Code
library(duckdbfs)
library(dplyr)
Attaching package: 'dplyr'
The following objects are masked from 'package:stats':
filter, lag
The following objects are masked from 'package:base':
intersect, setdiff, setequal, union
Working with larger-than-RAM data using duckdbfs
In this module, we will explore high-performance workflows for tabular data. We will use duckdbfs to work with datasets that are larger than available RAM by leveraging DuckDB’s streaming and remote file access capabilities.

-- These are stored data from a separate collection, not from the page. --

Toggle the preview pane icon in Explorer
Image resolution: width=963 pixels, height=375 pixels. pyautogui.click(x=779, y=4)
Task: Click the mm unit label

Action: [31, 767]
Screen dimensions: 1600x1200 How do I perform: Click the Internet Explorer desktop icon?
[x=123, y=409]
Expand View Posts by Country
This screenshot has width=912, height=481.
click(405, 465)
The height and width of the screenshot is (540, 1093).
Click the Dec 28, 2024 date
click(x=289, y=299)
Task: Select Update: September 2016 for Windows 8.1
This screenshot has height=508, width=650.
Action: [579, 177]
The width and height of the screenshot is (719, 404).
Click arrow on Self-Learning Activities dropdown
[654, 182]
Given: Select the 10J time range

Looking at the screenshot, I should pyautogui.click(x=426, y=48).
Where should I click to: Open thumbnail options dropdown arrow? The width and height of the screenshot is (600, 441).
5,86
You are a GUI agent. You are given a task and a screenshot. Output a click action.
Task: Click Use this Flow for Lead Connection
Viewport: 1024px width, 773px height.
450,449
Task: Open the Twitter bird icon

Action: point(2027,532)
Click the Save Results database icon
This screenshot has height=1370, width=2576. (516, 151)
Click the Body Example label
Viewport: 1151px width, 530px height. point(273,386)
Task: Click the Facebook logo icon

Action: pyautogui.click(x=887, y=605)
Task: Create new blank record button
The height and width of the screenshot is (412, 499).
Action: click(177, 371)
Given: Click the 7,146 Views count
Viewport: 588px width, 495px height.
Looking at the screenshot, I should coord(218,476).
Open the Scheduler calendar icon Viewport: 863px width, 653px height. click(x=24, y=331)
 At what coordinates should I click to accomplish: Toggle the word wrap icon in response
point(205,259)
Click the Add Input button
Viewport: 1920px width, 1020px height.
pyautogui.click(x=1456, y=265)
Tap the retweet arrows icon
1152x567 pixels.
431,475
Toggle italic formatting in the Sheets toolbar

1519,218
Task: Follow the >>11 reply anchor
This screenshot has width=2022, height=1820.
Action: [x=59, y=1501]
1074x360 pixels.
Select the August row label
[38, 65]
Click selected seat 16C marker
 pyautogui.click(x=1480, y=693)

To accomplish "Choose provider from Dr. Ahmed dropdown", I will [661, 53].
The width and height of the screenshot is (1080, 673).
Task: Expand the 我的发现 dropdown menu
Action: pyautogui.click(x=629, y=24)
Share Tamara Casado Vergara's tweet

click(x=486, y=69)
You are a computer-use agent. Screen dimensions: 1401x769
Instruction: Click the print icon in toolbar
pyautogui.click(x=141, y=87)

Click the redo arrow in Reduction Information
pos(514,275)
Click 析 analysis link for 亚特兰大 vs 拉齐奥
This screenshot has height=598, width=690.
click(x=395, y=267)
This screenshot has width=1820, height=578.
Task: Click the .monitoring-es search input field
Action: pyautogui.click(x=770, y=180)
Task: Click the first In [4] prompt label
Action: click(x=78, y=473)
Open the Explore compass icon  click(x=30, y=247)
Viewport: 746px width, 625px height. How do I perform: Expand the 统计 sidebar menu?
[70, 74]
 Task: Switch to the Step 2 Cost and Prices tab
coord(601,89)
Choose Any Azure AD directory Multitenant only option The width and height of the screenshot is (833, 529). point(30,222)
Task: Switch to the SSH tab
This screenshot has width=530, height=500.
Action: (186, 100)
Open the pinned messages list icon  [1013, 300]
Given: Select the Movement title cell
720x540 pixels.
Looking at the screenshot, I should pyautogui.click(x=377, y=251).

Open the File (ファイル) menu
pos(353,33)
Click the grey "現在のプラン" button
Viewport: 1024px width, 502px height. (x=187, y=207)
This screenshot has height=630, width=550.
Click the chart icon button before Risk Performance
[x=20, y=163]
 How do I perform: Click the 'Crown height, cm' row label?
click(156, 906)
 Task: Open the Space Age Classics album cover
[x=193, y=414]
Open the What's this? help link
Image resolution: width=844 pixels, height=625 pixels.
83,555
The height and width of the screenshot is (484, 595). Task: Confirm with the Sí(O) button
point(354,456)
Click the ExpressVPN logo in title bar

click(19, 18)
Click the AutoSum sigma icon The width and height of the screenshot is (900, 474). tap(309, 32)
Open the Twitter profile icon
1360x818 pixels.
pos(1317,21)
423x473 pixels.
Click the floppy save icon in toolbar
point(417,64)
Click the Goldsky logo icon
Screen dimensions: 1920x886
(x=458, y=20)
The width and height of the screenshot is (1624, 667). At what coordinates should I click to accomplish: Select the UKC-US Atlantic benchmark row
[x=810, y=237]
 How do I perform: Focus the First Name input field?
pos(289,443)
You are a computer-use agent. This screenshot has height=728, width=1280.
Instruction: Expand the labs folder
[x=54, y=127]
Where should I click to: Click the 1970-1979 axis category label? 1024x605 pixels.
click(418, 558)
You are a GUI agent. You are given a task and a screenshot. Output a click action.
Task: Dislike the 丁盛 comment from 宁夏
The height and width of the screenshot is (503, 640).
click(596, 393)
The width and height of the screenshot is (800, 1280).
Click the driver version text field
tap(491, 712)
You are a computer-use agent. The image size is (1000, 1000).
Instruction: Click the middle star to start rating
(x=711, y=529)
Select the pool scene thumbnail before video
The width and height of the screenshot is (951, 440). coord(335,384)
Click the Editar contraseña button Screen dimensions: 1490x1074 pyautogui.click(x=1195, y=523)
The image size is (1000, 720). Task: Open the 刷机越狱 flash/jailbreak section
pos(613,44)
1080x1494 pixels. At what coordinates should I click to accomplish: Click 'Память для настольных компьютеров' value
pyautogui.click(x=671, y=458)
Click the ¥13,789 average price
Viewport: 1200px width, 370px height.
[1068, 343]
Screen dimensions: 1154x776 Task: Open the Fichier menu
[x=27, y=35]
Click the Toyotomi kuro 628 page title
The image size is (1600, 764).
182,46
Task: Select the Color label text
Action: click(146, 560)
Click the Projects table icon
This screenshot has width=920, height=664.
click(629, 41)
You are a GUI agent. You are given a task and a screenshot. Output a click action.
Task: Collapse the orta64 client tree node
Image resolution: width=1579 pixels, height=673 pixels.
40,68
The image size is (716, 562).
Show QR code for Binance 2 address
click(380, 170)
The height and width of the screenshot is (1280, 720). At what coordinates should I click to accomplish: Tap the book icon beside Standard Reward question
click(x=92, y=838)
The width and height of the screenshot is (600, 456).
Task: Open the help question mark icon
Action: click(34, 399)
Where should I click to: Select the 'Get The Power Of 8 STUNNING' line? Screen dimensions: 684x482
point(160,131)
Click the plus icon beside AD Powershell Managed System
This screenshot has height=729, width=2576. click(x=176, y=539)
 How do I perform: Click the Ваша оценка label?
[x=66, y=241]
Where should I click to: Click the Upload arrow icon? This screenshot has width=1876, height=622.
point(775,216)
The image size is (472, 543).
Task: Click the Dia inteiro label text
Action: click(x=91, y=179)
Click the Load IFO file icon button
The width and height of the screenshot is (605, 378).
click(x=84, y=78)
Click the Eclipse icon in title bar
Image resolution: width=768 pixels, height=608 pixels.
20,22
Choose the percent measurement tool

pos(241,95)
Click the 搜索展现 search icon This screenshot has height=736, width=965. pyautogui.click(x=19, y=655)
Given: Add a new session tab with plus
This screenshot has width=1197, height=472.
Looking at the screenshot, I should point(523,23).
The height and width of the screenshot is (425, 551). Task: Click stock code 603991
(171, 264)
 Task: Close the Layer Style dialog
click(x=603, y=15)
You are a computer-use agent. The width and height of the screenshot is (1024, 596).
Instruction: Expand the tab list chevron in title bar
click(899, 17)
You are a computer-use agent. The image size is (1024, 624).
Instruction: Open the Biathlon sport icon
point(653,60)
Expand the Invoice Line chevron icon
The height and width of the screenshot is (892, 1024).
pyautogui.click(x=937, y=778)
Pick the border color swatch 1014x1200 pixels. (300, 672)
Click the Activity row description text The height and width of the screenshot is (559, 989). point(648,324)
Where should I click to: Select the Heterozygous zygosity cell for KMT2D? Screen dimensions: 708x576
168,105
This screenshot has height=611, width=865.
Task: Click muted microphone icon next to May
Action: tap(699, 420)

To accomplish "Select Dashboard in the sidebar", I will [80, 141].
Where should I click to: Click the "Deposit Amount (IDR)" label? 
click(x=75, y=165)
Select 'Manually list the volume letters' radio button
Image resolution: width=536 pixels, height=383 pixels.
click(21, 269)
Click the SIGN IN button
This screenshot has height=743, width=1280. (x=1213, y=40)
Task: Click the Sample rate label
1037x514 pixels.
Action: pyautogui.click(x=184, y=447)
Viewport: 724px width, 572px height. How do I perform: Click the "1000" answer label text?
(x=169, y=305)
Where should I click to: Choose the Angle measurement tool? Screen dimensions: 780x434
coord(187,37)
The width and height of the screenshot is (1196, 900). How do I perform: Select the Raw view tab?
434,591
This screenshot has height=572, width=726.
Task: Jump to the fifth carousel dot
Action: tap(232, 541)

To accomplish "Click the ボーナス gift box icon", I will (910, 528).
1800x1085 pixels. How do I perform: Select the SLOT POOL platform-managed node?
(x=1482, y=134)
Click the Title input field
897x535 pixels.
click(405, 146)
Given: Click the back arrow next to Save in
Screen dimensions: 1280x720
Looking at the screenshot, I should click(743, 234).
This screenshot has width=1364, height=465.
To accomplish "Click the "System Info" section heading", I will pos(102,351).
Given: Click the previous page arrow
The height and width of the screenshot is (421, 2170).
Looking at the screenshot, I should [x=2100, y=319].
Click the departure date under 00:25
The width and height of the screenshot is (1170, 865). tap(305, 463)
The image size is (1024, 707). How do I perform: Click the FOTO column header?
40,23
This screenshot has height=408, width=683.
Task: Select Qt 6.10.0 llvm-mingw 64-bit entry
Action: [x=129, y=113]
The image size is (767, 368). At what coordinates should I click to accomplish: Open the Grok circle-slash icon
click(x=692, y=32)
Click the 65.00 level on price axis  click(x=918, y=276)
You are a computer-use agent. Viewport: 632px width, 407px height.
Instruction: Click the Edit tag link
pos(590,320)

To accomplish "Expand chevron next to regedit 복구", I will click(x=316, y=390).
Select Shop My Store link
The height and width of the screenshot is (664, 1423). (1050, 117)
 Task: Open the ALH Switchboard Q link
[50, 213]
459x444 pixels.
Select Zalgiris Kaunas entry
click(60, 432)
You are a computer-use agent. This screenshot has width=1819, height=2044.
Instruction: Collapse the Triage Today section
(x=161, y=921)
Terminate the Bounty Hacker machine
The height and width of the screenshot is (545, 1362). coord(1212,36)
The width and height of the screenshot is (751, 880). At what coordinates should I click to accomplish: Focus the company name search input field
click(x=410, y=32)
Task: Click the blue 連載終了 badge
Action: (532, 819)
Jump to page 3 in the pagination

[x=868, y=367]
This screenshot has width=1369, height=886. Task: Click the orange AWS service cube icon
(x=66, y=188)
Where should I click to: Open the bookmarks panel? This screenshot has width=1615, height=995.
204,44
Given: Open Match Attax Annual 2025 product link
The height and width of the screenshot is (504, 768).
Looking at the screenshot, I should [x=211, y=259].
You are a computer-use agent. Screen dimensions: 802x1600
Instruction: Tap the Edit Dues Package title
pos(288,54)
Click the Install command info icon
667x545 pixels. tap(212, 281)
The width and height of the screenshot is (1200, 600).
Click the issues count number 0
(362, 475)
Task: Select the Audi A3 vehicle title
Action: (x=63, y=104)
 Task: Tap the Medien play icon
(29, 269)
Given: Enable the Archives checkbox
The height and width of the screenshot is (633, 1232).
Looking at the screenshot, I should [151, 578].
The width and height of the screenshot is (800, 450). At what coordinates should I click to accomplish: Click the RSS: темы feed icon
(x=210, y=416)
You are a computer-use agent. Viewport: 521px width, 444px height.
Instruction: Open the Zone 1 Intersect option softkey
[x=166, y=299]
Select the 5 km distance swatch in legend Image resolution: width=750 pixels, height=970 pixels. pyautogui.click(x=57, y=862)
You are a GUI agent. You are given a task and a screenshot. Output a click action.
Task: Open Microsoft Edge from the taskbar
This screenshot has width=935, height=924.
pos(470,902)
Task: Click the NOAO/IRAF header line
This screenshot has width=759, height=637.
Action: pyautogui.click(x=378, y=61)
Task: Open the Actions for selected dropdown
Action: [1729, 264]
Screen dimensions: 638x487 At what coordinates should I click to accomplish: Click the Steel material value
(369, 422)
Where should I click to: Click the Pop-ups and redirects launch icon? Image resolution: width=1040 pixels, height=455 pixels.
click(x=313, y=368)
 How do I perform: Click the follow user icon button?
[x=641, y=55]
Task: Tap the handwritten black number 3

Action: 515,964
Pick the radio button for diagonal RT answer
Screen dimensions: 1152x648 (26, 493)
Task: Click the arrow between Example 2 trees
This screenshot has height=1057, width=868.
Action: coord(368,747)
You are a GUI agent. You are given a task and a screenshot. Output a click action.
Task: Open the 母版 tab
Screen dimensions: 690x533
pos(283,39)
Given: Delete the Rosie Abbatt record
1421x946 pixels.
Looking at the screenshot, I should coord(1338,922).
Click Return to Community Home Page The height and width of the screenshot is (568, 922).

We will be working with EXIOBASE 3.8.1, a global Multi-Regional Input-Output (MRIO) database. This dataset tracks economic transactions between sectors and regions, along with their environmental impacts (emissions, resource use, etc.).
Data description: - Coverage: 44 countries + 5 rest-of-world regions. - Timeframe: 1995–2022. - Content: Economic transactions (Z matrix), final demand (Y matrix), and environmental stressors (F matrix). - Format: Cloud-optimized Parquet, partitioned by year and matrix type.
library(duckdbfs)
library(dplyr)
Attaching package: 'dplyr'
The following objects are masked from 'package:stats':
filter, lag
The following objects are masked from 'package:base':
intersect, setdiff, setequal, union
We can open the entire dataset without downloading it using open_dataset(). The data is hosted on Source Cooperative. The ** pattern allows recursive scanning of the partitioned parquet files.
# Remote S3 path to EXIOBASE 3 (Source Cooperative)
duckdbfs::duckdb_secrets(
key = "",
secret = "",
endpoint = "s3.amazonaws.com",
region = "us-west-2"
)[1] 1
s3_url <- "s3://us-west-2.opendata.source.coop/youssef-harby/exiobase-3/4588235/parquet/**"
# Open the dataset lazily
exio <- open_dataset(s3_url)
# View the schema (column names and types) without reading data
glimpse(exio)Rows: ??
Columns: 8
Database: DuckDB 1.4.3 [root@Darwin 25.2.0:R 4.5.2/:memory:]
$ stressor <chr> "Value Added", "Value Added", "Value Added", "Value Added", "…
$ region <chr> "AT", "AT", "AT", "AT", "AT", "AT", "AT", "AT", "AT", "AT", "…
$ sector <chr> "Cultivation of wheat", "Cultivation of cereal grains nec", "…
$ value <dbl> 183.1118891, 402.2305799, 830.2127384, 101.9705426, 31.763189…
$ unit <chr> "M.EUR", "M.EUR", "M.EUR", "M.EUR", "M.EUR", "M.EUR", "M.EUR"…
$ year <dbl> 1995, 1995, 1995, 1995, 1995, 1995, 1995, 1995, 1995, 1995, 1…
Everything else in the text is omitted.